There was a codicil though: I could not go back to masturbation as that would betray my commitment to my partner.
After year and a half my partner and I decided to stop and I went into my second celibacy.
I was very scared that I would go back to masturbation after being actively sexual for 18 months.
So I joined Sexaholics Anonymous and they kept me sexually sober through that period.
We got back together for another year and then called it quits permanently.
I wasn’t afraid to go into my third celibacy period, because I knew I would be intensely close to God, as I had been in the first two periods.
But God had a surprise for me. He completely left me alone. Not a word... Not a word.
I felt abandoned and cheated, but what God wanted me to do was to finally grow up.
This third period of Chastity lasted 19 months. Once I got the hang of being on my own I was very happy.
I was in my fourth of five custody cases for my daughter at the time, and in that fourth case I lost custody for three years. It was a brutal time, but Chasity got me through it.
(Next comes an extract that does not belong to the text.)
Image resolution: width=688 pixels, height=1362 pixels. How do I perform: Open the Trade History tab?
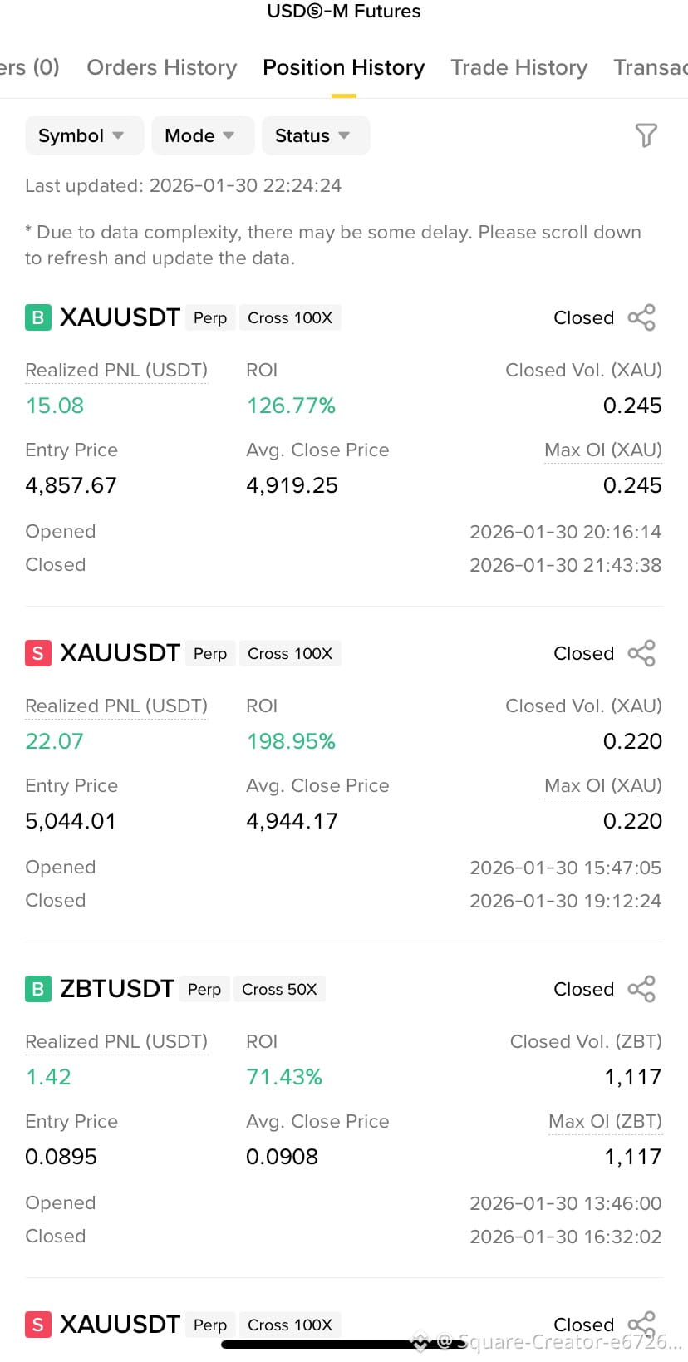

I fell in love with a woman who, until I met my wife, was the love of my life.
At the end of four years I did another celibacy period and left.
I was spending most of my time in a Catholic monastery in Atlanta Georgia.
I was asked to be a monk, but I had just gotten custody back of my daughter...And God sent me my second wife.
After five years my daughter and I moved from Atlanta Georgia to San Francisco to start a new life.
Chastity was very handy then because dating in the San Francisco was very sparse.
I did four years of chastity, but it was very difficult.
So nine years ago, I started Monks, whose sole purpose was to help men do a ”Finite period of chastity”.
Four years ago PrayerCall was started.
Three years ago I finally met the woman I had been looking for.
I guess I was ready.
Now I am happily married and have a nine month old son.
I get to pray with you guys six times a day and stay sexually sober… And that’s enough for me.